The Personalists may also be attacked because within the context of their method they cannot affirm without severe qualifications the deity of Jesus. I believe that this inability is ingredient in the approach. The affirmation of Jesus’ deity cannot be based upon the criterion of comprehensive coherence. It also depends upon a metaphysical context alien to Personalism. But that the affirmation of the ontological deity of Jesus is an essential or desirable part of Christian theology remains, again, an open question. A plausible case can be made for its absence from most of the New Testament.
The point of the above comments is twofold. On the one hand, the philosophic commitments of Personalism in its natural theology do restrict the range of assertions that can be made in its Christian theology. On the other hand, it is by no means self-evident that Personalism is prevented from affirming with considerable adequacy the faith of the New Testament. Criticism on this point must be based upon study of the New Testament that goes beyond any present clear consensus.

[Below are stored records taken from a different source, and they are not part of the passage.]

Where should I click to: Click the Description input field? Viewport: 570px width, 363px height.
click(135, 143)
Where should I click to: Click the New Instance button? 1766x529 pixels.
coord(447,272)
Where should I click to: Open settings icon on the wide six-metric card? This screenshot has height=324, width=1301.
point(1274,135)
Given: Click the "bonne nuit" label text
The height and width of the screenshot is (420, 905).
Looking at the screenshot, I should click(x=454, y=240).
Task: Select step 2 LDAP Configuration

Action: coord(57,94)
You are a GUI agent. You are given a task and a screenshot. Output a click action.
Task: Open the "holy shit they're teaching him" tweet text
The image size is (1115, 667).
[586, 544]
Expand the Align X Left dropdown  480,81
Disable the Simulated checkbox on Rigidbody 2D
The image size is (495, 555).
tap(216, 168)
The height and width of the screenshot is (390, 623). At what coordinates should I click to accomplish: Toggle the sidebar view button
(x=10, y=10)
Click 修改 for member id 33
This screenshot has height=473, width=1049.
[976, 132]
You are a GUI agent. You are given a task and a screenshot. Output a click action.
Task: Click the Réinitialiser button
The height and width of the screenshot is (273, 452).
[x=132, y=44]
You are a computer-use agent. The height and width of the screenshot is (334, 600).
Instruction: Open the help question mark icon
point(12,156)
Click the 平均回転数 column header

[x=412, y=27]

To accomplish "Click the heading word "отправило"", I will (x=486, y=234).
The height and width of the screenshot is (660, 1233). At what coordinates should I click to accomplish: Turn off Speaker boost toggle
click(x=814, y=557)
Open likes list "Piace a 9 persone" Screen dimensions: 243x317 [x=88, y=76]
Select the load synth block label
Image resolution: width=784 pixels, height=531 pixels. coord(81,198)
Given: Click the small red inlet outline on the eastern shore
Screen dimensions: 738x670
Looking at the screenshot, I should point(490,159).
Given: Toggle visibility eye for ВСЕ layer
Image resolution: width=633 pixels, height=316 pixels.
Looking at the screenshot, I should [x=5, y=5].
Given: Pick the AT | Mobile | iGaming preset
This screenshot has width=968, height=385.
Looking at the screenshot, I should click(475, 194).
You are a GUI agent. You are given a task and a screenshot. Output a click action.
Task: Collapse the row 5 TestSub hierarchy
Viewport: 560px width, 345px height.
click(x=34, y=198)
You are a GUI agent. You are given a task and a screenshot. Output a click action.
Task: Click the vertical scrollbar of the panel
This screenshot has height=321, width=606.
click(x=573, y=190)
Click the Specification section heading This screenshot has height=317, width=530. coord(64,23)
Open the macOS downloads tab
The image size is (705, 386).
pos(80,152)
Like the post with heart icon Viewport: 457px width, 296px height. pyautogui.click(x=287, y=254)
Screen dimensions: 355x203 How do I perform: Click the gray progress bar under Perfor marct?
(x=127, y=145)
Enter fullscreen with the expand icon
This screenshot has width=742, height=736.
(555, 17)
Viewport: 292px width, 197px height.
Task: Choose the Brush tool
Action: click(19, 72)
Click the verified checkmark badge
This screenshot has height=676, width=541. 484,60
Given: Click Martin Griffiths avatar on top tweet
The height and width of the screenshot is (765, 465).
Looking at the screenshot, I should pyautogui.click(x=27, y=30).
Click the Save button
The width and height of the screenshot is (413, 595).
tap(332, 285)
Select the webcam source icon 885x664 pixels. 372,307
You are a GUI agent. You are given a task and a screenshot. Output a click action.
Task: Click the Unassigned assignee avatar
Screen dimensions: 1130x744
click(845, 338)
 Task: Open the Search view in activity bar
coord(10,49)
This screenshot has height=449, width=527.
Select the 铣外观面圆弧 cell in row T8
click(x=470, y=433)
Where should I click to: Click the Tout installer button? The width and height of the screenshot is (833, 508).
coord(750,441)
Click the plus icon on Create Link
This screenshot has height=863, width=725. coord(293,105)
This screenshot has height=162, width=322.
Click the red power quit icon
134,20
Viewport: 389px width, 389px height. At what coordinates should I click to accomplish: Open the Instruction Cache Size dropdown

We may summarize our conclusions as follows. The Personalists have achieved a remarkable synthesis of philosophy and theology that satisfies their own criterion of comprehensive empirical coherence. In this way they have shown the reasonableness of the Christian faith and the absence of any necessity of absurdity and paradox in its formulation. We have not tried to judge whether their understanding of Christian faith is adequately Biblical or existentially acceptable.
On the other hand, the whole circle of Personalist thought fails to make contact with increasingly prevalent kinds of reason in our day. The criticism of Personalism here is not that this gulf exists or that those on the other side of the gulf are philosophically wiser or more reasonable. The criticism is only that the theological method that is advocated largely ignores this gulf. Unless it is possible to argue for the Personalist conception of the function of reason on grounds that seriously challenge the phenomenalistic and positivistic philosophies of our day, we must abandon the effort to establish belief in a personal God on the basis of a reason that is independent of Christian revelation.